Wednesday, December 20, 2006

I don't really hate Christmas. Really.

But I do hate how much it costs me. Not so much in money, though that's a consideration. But in energy, aggravation, moodiness, frustration, and plain old inconvenience. I don't like what meeting the demands of the season turns me into (into what the demands of the season turn me?) I don't do frazzled well. It doesn't look good on me.

I'm going to let go of the "Perfect Gift" myth next time, I swear. More on that another time.

I'm going to make any damned excuse I have to, perhaps even up to breaking a bone, (yes, mine) to stay in my own house next Christmas. My kids have NEVER awakened in their own beds in their lives on Christmas morning. I can't stand that. (This year JJ and the LC and I are staying at a hotel, for Pete's sake.) It makes the whole decorating thing seem really superfluous at my house. Consequently, the tree is never really completely trimmed, the wrapping paper stays out in the den on the extra table, and I don't feel like the holiday is mine. I'm just on loan to other people. I should have moved farther away. It would have solved a lot of problems. Anyone know of a place that pays obscenely well for a puppeteer/script writer? Perhaps in Burkina Faso?

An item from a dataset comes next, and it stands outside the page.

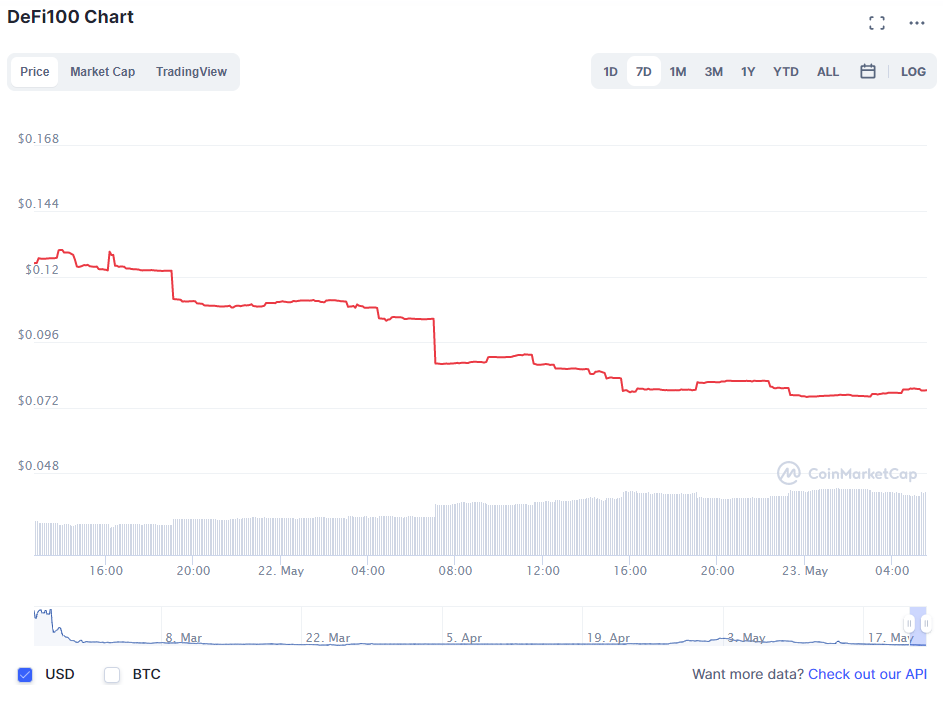View year-to-date with YTD button

(x=785, y=71)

I'm going to quit expecting certain members of the family to behave decently. Like Kay, for instance, who after hearing my 20 second prayer at Thanksgiving, stated at top voice "Hey, we could have eaten half our dinner by now. Everything's cold!" Why do I let that kind of stupidity hack me off regularly? We all know she must have been dropped on her head or something. She always was a wrong'un. I have to let that go. It's too late to return her and get the money back.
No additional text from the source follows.